**OBJECTIF**.
Reproduisez fidèlement l'extrait de la discussion sur Clean My Mac qui commence aux mots « Je l'utilise depuis » et se termine après les mots « fait aucun dégât. ».

***** TEXTE À LIRE

# {résolu} Utilisation Clean my mac



## bsketeur (11 Février 2015)

bonjour à a tous après avoir réussi tent bien que mal a faire un hackintosh fonctionnel sous 10,9,5 y a t'il un danger si j'utilise clean my mac ?


----------



## Locke (11 Février 2015)

bsketeur a dit:


> y a t'il un danger si j'utilise clean my mac


Oui, et je te conseille fortement de faire une recherche et tu vas t'apercevoir qu'il y a une pelletée de messages avec énormément de dysfonctionnements suite à son utilisation.

Pas touche, ni de près, ni de loin. Sinon tu aurais tout intérêt à utiliser le petit frère de Onyx qui est Maintenance... http://www.titanium.free.fr/maintenance.html ...et ça suffira dans les grandes lignes.

Ne pas oublier de faire des sauvegardes, soit avec Time Machine ou de faire un clone _(le strict minimum)_ avec Carbon Copy Cloner ou SuperDuper!.

Si tu manques d'informations, et si tu ne connais pas, fais donc un grand tour chez OS X Facile... http://www.osxfacile.com ...il y en a d'autres, mais j'aime bien celui-là.


----------



## bsketeur (11 Février 2015)

ok merci pour les infos je desinstall de suite alors


----------



## Locke (11 Février 2015)

bsketeur a dit:


> ok merci pour les infos je desinstall de suite alors


Ce serait souhaitable.


----------



## bsketeur (11 Février 2015)

c'est fait merci


----------



## polyzargone (12 Février 2015)

Locke a dit:


> Oui, et je te conseille fortement de faire une recherche et tu vas t'apercevoir qu'il y a une pelletée de messages avec énormément de dysfonctionnements suite à son utilisation.



Heu pardon mais c'est parfaitement faux !

Je l'utilise depuis bien longtemps sur mes Hacks et je n'ai jamais eu de problèmes particuliers avec CleanMyMac. Je n'irais pas jusqu'à dire qu'il est vraiment efficace mais en tout cas, il ne fait aucun dégât.

**********
***** MATÉRIEL DISPONIBLE

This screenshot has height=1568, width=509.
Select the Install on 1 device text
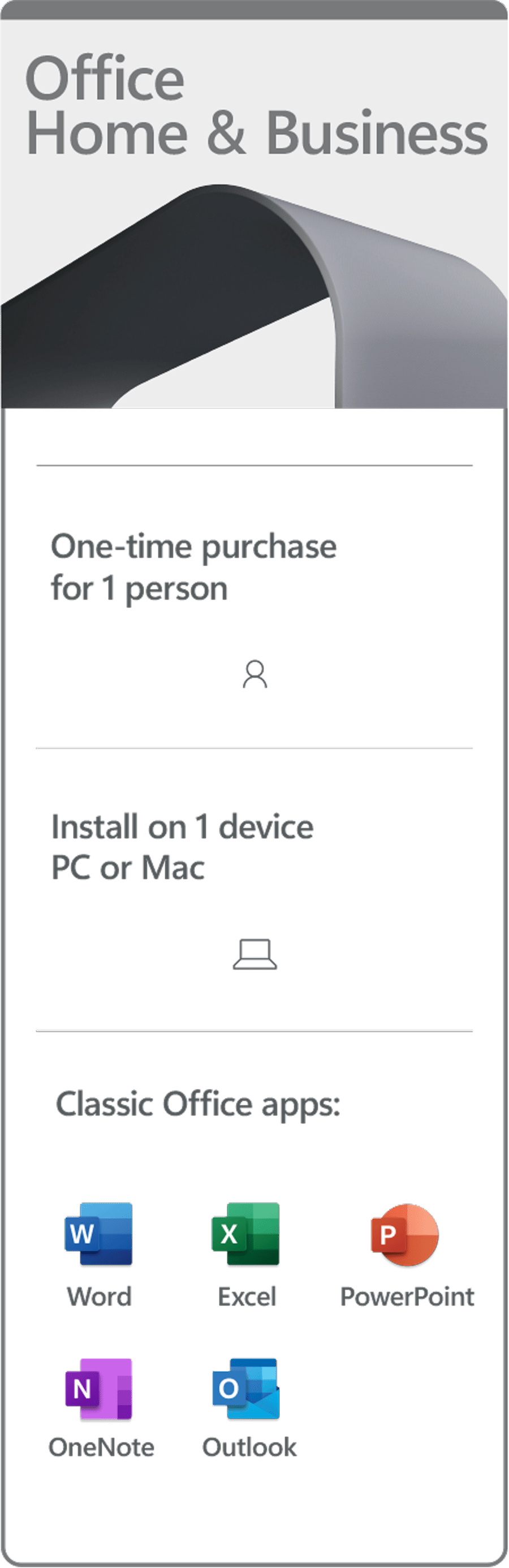pos(183,826)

**********

**SOLUTION PROPOSÉE**.
Je l'utilise depuis bien longtemps sur mes Hacks et je n'ai jamais eu de problèmes particuliers avec CleanMyMac. Je n'irais pas jusqu'à dire qu'il est vraiment efficace mais en tout cas, il ne fait aucun dégât.